Now we perform the SVD on our data. If we multiply our right singular vectors (norm=1) by the singular values, we get vectors showing our principal axes, with their norms being the standard deviations we used to construct the data.
If we multiply our left singular vectors by the singular values, we get our principal components. In this example we have our random unrotated data back. The PCA rotation unscrambles or unf**ks the basis, whether it’s in 2 or higher dimensions.
“I regressed everything with this one cheap trick”
Rotating the basis properly turns out to be the better part of regression. Suppose I take figure 5 and use the principal axis eigenvectors as my basis. In this coordinate system, the standard deviation ellipses become circles. Now, suppose I know some \(x\) value and I want to predict \(y\). The points with a known \(x\) form a line (generally not vertical in this basis). If I project the origin onto that line, I get the point closest to the origin in likelihood space and therefore, after I convert that point to coordinates in the original basis, I get the maximumlikelihood estimate of \(y\). So, not only does the SVD provide a simple regression formula, it breaks down the data in such a way, that if I have \(n\) known variables, I can project the origin onto the subspace defined by those \(n\) variables, and get the maximumlikelihood estimate of the missing variables. That’s what ‘regressing everything against everything’ means. Any regression you might want to do falls out of the SVD via matrix multiplication.
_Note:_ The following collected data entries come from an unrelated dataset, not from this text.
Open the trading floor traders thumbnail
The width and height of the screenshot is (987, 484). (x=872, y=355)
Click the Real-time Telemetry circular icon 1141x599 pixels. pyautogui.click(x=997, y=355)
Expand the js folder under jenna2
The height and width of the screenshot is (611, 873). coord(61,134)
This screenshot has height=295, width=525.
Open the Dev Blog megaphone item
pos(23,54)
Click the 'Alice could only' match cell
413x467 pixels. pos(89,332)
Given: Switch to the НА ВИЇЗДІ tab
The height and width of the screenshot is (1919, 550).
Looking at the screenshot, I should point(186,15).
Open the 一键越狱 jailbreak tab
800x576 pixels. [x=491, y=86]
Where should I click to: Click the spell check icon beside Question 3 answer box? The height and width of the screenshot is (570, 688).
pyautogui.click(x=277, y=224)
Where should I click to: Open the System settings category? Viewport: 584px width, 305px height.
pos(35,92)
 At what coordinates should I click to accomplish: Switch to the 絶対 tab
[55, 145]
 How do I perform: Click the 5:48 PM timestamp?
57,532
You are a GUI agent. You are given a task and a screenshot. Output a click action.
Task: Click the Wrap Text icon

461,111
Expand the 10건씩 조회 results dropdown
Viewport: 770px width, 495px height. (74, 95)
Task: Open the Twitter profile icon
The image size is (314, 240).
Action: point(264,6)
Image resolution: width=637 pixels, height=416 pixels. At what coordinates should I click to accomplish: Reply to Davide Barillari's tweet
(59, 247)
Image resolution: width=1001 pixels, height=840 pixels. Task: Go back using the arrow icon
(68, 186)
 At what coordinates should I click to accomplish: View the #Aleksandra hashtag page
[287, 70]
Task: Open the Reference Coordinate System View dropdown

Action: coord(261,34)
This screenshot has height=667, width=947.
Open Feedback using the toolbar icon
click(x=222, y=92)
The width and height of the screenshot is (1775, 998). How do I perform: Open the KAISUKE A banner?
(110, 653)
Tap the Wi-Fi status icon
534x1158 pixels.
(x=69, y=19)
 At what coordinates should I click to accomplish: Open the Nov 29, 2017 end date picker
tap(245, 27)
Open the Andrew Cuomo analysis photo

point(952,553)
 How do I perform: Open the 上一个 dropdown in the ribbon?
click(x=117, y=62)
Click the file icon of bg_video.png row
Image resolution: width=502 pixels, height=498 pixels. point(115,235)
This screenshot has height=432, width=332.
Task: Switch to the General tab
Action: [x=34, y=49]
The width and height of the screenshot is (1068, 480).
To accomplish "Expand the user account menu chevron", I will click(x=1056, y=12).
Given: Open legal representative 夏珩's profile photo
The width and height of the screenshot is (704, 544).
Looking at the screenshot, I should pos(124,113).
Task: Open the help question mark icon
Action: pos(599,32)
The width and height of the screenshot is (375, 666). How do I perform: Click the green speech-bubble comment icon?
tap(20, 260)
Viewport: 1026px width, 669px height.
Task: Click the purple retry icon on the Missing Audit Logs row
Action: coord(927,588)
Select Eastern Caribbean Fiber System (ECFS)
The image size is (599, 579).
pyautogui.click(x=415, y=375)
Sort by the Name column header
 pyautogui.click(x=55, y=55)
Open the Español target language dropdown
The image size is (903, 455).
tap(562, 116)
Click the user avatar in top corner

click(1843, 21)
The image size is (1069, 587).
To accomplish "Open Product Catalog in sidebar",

It’s worth mentioning one interesting minor mathematical difference between PCA and ordinary least squares regression. When we do standard OLS regression with \(x\) as the explanatory variable and \(y\) as the dependent variable, we get a regression line defined by \(y=ax +b\). We estimate the \(a\) and \(b\) that minimize the squared error in the \(y\) direction. If we then fit \(x = cy +d\) on the same training data, \(c\) will not be exactly \(1/a\), because we are minimizing the error in the \(x\) direction. Even if you have a perfect normal distribution, you only get the same regression line if that slope is 1. There will also be a difference depending on the departure from normality, outliers etc. In other words, vanilla OLS linear regression minimizes the expected squared vertical distance between the regression line and target variable. When you flip the axes, you are minimizing what was formerly the horizontal distance. PCA fits everything against everything simultaneously, and solves for principal axes which minimize the square of the error as measured by the distance between points and the principal axes via perpendicular projection, instead of horizontally or vertically depending on the target. (The ‘vanilla’ \(x\) v. \(y\) regression can also fall out of an SVD via the pseudoinverse.)
Optimal PCA truncation
To recap, when we apply SVD, we rotate our data into a basis aligned with the principal component vectors, or express the data in terms of independent principal components or latent variables, which are linear combinations of the original features. This gives insight into the true rank or dimensionality of our data. For instance, if the true rank of the data is 2, because the other features are linear combinations of the first 2 (modulo noise), we can compress the data in an \(m \times n\) matrix down to \(m \times 2\) without loss of information. We can apply machine learning on a smaller \(m \times 2\) matrix which may be faster and yield better results without the noise.
Let’s generate an image with a true rank of 2. To do this, we initially create \(U\) and \(V\) as \(500 \times 2\) matrices.
For U, we choose these 2 principal components (we just want something with interesting variation to make a good test image):
\[U_1 = cos(5x) * e^{x^2}\] \[U_2 = sin(7x)\]For V, we choose these 2 principal components:
\[V_1 = sin(11x) e^{x^2}\] \[V_2 = cos(13x)\]and make a \(\Sigma\) equal to the identity matrix and compute a \(500 \times 500\) pixel image as \(U\Sigma V^T\)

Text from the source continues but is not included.